Однако дело не в хищности зверя. Дело в запахе. Любая собака, чуя волка, встречается со смертью в чистом виде. Смерть запахом метит волка, а не волк олицетворяет смерть.
Это редкостное чувство – совсем необычное для человека: встреча лицом к лицу со смертью в беспримесном виде, да еще и в виде запаха. Подобное обстоятельство содержится вот в каком непростом явлении существования. Есть женщины, пахнущие жизнью.

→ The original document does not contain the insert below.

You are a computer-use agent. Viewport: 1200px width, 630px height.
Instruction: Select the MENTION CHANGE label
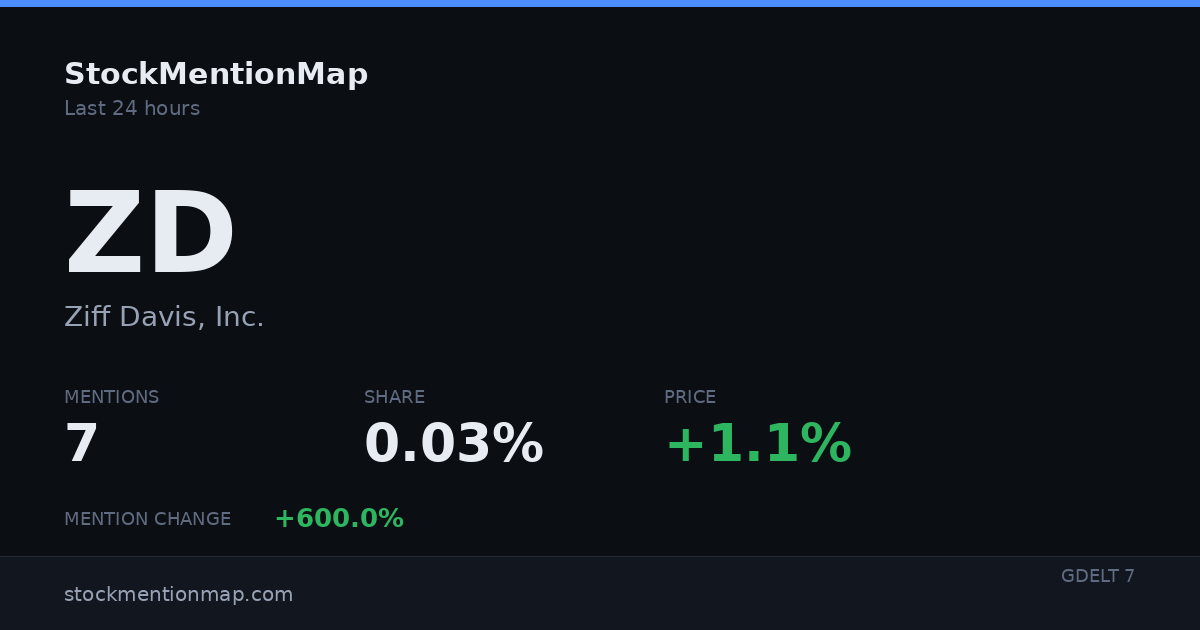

Они превосходные жены, их материнство – одно из наивысших земных наслаждений, предоставляемых Богом. Ради них мы живем. А есть женщины, пахнущие смертью. Ради них, подчиненные безусловностью высшего рефлекса, мы убиваем себя. Запах такой женщины как раз и есть тот белый огонь, передающийся при поцелуе; и пагубная ярость, с которой мы после охотимся, набрасываемся на это холодное пламя смерти, и есть тот дикий трепет, с которым мы эту женщину любим, в нем ради нее умираем. Да, это случается. Страсть, с которой мы убиваем себя при отлучении от запаха смерти, есть отчаянная попытка вернуть миг наслаждения, с каким раньше нам удавалось умирать. Позже я очень хорошо убедился в последнем на собственной шкуре. И хотя это отдельная история, и только о финале ее я в силах рассказать, но начало ее – здесь, в этих горах, откуда спустился вертолет с телом Вовки на носилках и белоснежным волкодавом.